Net cash provided by financing activities from continuing operations increased $9.9 million in the
six months ended June 30, 2006 compared with the six months ended June 30, 2005 mainly due to a
$12.5 million increase in short-term borrowings and checks issued in excess of cash between the
periods. A decrease in proceeds from the issuance of common stock of $3.8 million between the
quarters reflects the issuance of common stock related to the partial exercise of the underwriters
over-allotment option in January 2005. Payments for the retirement of long-term debt decreased by
$2.3 million between the periods. The $0.3 million increase in cash paid for debt issuance expenses
between the periods relates to the renegotiation and three-year extension of our line-of-credit
agreement in April 2006. The $0.6 million increase in dividends paid between the periods is due to
an increase of 1.5 cents in the dividend paid per common share in the first six months of 2006
compared with the first six months of 2005 combined with the issuance of additional common shares
between the periods.

### DATA LINES

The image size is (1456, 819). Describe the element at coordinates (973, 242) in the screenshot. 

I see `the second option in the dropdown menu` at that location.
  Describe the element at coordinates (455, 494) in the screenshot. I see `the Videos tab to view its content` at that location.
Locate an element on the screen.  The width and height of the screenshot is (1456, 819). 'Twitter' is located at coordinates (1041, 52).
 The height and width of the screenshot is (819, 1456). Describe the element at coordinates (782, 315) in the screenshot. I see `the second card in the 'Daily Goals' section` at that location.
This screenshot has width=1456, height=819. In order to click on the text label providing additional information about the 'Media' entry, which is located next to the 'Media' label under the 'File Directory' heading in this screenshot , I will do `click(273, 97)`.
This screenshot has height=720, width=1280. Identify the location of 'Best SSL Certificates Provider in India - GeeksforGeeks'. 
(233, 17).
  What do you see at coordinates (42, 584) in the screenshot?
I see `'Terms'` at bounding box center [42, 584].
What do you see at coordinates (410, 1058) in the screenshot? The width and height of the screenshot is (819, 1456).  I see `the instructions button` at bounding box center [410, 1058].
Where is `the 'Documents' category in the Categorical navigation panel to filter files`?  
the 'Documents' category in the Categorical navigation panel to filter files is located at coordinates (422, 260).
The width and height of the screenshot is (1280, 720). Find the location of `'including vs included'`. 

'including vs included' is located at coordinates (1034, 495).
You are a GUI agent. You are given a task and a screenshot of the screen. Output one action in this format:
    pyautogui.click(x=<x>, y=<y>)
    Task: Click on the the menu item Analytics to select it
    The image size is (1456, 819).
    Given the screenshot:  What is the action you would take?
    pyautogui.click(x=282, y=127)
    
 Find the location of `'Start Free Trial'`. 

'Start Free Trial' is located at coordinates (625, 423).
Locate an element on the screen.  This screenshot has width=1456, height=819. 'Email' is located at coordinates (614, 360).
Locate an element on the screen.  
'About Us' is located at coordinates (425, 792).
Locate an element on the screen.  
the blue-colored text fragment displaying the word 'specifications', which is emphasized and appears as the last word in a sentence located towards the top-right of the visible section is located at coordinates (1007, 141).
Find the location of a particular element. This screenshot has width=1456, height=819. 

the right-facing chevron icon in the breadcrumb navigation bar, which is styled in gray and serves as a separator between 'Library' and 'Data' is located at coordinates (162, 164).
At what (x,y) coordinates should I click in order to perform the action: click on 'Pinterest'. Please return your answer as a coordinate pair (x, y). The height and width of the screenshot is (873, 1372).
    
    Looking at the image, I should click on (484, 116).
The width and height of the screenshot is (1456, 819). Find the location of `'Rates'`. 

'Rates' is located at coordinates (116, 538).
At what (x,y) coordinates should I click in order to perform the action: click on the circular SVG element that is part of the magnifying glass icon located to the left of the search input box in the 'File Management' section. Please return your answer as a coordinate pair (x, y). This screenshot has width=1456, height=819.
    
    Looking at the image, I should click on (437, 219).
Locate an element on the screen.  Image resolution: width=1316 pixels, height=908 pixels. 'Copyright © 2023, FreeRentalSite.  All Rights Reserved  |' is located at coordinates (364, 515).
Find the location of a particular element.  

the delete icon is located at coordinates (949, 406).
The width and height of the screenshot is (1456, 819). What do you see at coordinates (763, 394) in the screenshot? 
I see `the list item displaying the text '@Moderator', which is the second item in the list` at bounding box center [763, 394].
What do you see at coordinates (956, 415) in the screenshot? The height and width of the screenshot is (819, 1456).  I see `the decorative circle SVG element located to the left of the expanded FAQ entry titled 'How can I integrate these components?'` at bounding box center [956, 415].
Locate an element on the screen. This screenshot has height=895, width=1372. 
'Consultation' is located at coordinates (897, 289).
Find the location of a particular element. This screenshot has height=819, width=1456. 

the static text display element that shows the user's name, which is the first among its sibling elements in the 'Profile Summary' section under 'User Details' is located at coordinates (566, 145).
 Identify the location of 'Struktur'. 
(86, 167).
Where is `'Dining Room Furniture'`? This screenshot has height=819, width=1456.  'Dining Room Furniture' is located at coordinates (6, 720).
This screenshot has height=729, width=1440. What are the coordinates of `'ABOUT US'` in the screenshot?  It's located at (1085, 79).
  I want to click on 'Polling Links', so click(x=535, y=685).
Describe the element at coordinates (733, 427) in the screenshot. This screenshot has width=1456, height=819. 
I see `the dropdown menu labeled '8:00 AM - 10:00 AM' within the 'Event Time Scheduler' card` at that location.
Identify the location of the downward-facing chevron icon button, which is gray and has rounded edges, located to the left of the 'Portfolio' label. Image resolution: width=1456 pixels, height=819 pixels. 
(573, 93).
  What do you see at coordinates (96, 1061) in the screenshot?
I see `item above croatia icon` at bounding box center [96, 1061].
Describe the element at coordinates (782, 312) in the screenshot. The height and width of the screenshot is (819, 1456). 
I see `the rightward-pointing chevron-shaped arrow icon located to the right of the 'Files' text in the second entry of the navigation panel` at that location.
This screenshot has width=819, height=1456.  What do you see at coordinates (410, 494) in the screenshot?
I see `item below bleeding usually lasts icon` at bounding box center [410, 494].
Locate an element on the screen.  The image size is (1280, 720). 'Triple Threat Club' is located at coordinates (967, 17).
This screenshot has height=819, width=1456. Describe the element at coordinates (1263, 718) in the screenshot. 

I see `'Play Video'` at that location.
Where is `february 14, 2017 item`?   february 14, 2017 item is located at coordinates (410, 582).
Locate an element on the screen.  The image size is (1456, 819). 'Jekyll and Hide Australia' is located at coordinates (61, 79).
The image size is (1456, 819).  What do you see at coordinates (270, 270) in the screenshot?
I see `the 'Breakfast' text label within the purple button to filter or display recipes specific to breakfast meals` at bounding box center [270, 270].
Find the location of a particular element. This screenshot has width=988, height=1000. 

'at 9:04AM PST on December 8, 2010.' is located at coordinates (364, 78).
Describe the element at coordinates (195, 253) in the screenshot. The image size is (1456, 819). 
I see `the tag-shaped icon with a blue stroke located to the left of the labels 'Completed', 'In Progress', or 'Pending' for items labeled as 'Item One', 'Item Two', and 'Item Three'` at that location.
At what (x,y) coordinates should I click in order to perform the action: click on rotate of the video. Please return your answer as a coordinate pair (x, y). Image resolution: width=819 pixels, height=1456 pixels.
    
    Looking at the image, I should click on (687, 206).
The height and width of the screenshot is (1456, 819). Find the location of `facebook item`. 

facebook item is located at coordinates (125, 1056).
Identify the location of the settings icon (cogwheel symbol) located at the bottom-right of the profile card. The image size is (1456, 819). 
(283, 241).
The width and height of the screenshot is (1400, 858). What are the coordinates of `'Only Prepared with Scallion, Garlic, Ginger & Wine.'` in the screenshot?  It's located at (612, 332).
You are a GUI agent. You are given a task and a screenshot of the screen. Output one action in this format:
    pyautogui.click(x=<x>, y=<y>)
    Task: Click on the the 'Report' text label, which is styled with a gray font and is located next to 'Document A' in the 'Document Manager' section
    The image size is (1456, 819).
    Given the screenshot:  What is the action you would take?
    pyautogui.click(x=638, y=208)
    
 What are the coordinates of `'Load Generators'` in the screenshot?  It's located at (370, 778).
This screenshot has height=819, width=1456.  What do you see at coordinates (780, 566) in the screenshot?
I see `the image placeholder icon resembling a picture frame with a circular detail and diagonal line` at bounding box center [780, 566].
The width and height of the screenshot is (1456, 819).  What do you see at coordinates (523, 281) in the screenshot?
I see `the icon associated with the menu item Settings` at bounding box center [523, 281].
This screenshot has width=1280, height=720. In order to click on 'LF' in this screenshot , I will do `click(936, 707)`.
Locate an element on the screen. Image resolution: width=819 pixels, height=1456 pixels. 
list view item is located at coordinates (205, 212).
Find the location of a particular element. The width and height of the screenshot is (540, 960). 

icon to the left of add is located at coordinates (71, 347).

### EXERCISE REQUIREMENTS
a) In the passage on financing cash flows, what does the $0.3 million increase in cash paid for debt issuance expenses relate to?
b) Continue the passage on financing cash flows from the point where it ends.

### RESULTS IN ORDER
a) The renegotiation and three-year extension of the line-of-credit agreement in April 2006.

b)
There were no material changes as of June 30, 2006 in our contractual obligations from those
reported under the caption Capital Requirements on page 24 of our 2005 Annual Report to
Shareholders. We do not have any material off-balance-sheet arrangements or any relationships with
unconsolidated entities or financial partnerships.
38
Critical Accounting Policies Involving Significant Estimates
The discussion and analysis of the financial statements and results of operations are based on our
consolidated financial statements, which have been prepared in accordance with accounting
principles generally accepted in the United States of America. The preparation of these
consolidated financial statements requires management to make estimates and judgments that affect
the reported amounts of assets, liabilities, revenues and expenses, and related disclosure of
contingent assets and liabilities.
We use estimates based on the best information available in recording transactions and balances
resulting from business operations. Estimates are used for such items as depreciable lives, asset
impairment evaluations, tax provisions, collectability of trade accounts receivable, self-insurance
programs, valuation of forward energy contracts, unbilled electric revenues, unscheduled power
exchanges, MISO electric market residual load adjustments, service contract maintenance costs,
percentage-of-completion, valuation of stock-based payments and actuarially determined benefits
costs. As better information becomes available or actual amounts are known, estimates are revised.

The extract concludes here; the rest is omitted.